Eric Verhaeghe : Non, précisément. Ces principes constituent une sorte de réduction culinaire des principes existants. En 50 principes fondamentaux rédigés de façon très claire, un peu à la manière des lois révolutionnaires, qui se souciaient d'être comprises et connues de tous, Badinter et Lyon-Caen proposent de dire les "50 vérités du droit du travail". Par exemple, sur le licenciement, les auteurs proposent la rédaction suivante: "Article 25 : Tout licenciement requiert de l’employeur qu’il informe le salarié de son projet, recueille ses observations et dispose d’un motif réel et sérieux pour y procéder." 
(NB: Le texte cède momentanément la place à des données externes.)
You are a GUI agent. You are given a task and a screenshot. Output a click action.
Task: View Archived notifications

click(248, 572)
Badinter et Lyon-Caen proposent donc concrètement de rester dans le cadre actuel: le licenciement doit se justifier par un motif réel et sérieux. On n'est donc pas du tout dans la configuration très imprudente de Pierre Gattaz qui proposait de supprimer la justification du licenciement. Au contraire, on maintient bien ce principe et on le grave dans le marbre. Simplement, on dépouille le Droit du Travail de ses détails superfétatoires et on le "tasse" sur les principes fondamentaux: le licenciement doit s'explique par un motif réel et sérieux. 
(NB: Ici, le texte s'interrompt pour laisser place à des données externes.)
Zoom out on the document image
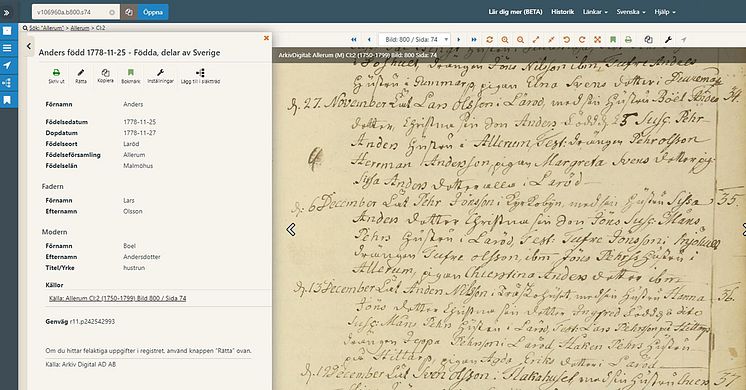point(520,40)
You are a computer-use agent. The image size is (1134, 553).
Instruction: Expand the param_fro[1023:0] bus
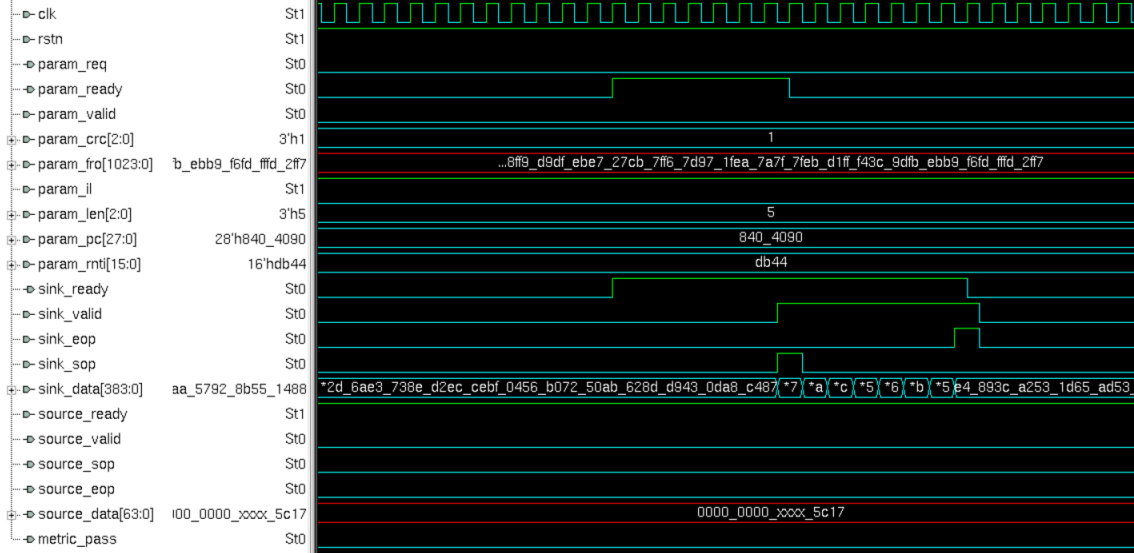pyautogui.click(x=10, y=164)
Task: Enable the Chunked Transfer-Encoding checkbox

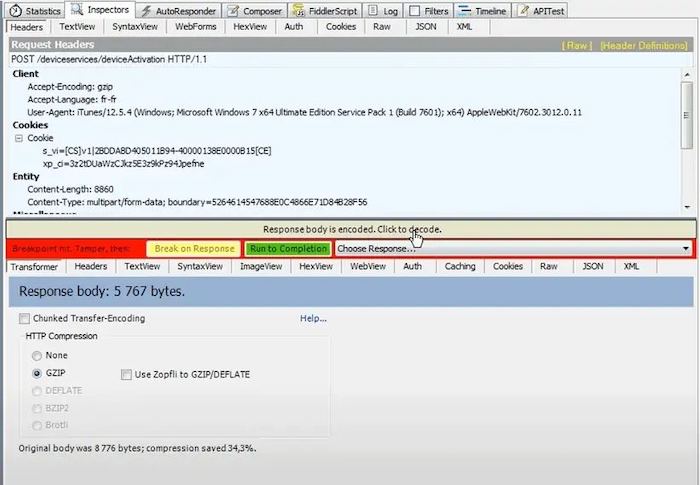Action: click(24, 319)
On voit bien l'utilité de cette démarche et de cette logique. Elle consiste à rendre lisible le Code, sans l'embarrasser d'une multitude de considérations techniques qui ne relèvent pas forcément du niveau de la loi. 

Pour répondre à votre question, il n'y a donc pas de révolution, mais au contraire une consolidation des principes en vigueur actuellement dans le droit du travail.
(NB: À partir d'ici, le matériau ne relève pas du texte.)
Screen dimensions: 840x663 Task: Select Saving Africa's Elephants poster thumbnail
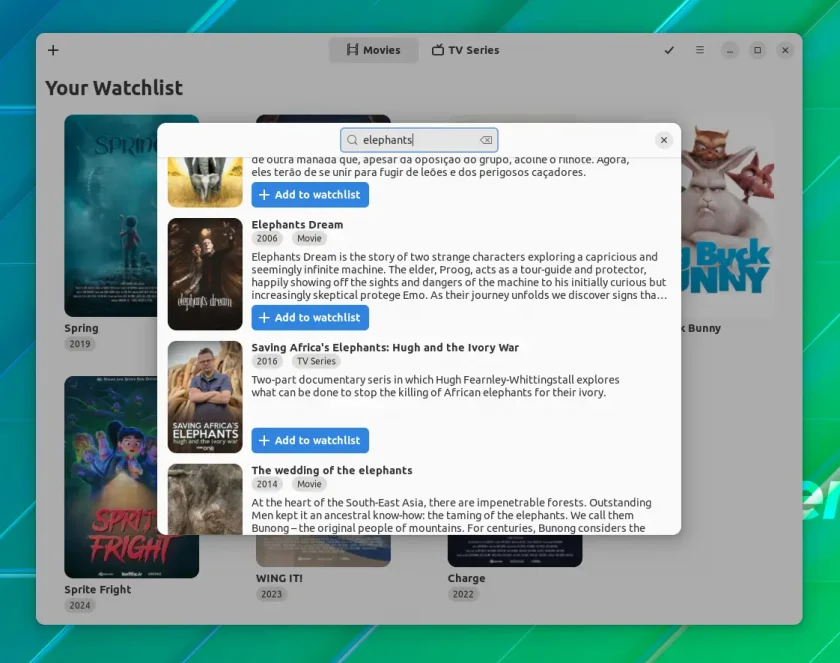coord(205,397)
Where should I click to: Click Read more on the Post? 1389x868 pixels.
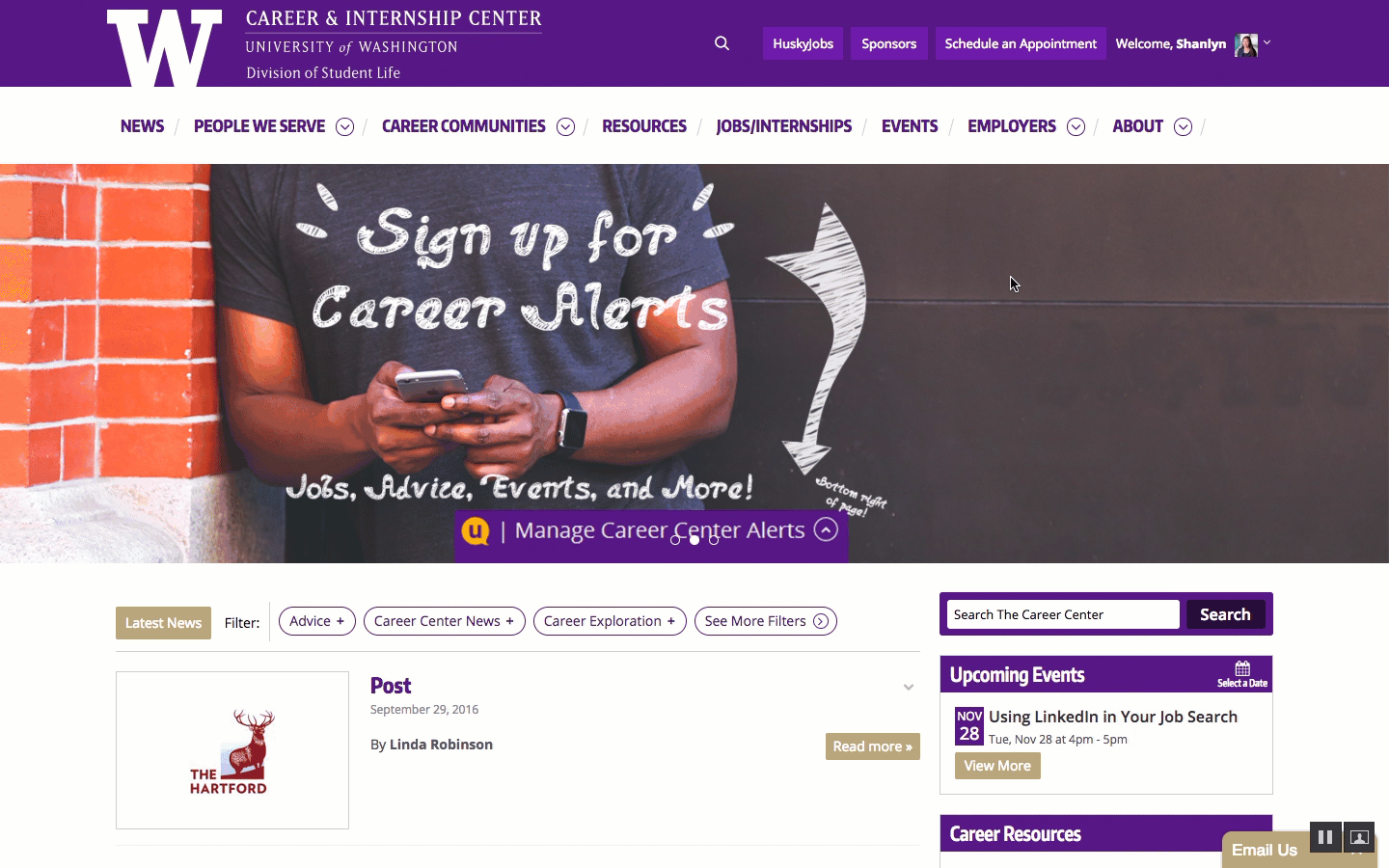873,746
François Taquet : Ce que disent Messieurs Badinter et Lyon-Caen n’est pas critiquable et procède même de l’évidence. Cela fait des lustres de manière individuelle que nous nous battons pour dire que la situation actuelle est inacceptable. Nous avons aujourd’hui un Code du travail qui prétend tout régir (qui nous rappelle la fin de l’empire romain) et qui contient environ 12 000 articles. Un Code que plus personne ne comprend, qui mécontente les salariés qui s’estiment paradoxalement insuffisamment protégés et par les employeurs qui estiment que ces kyrielles de dispositions constituent une entrave à l’embauche. En un mot, un code qui fait l’unanimité contre lui… mais que personne n’a songé à remettre en cause. Si le livre de Messieurs Badinter et Lyon Caen permettent une véritable prise de conscience sur la  nécessité de réformer  les relations sociales, on ne saurait que s’en féliciter !

Réorganiser le Code du travail autour de ces 50 principes impliquerait quels changements ? Pour quels résultats ?

Eric Verhaeghe : Le changement porte essentiellement sur la méthode de détermination des normes sociales.  Aujourd'hui, ces normes restent fortement fixées par la loi. C'est le législateur, et le gouvernement qui, par un tissu de lois et de décrets, créent et nourrissent le droit du travail. Cette méthode est compliquée à gérer, dans la mesure où elle impose des règles uniques à des entreprises qui sont très différentes et confrontées à des enjeux diamétralement opposés. Entre l'entreprise qui nettoie le métro et qui est forcément installée en France, et l'industrie textile qui bouge autant qu'on le veut à travers le monde, l'imposition de normes identiques n'a guère de sens. La solution Badinter-Lyon-Caen permet de garantir un socle minimal de protection à tous les salariés tout en renvoyant aux entreprises le soin de définir les détails et les suppléments. C'est en cela que le changement existe: il permet à chaque acteur de définir ses propre règles.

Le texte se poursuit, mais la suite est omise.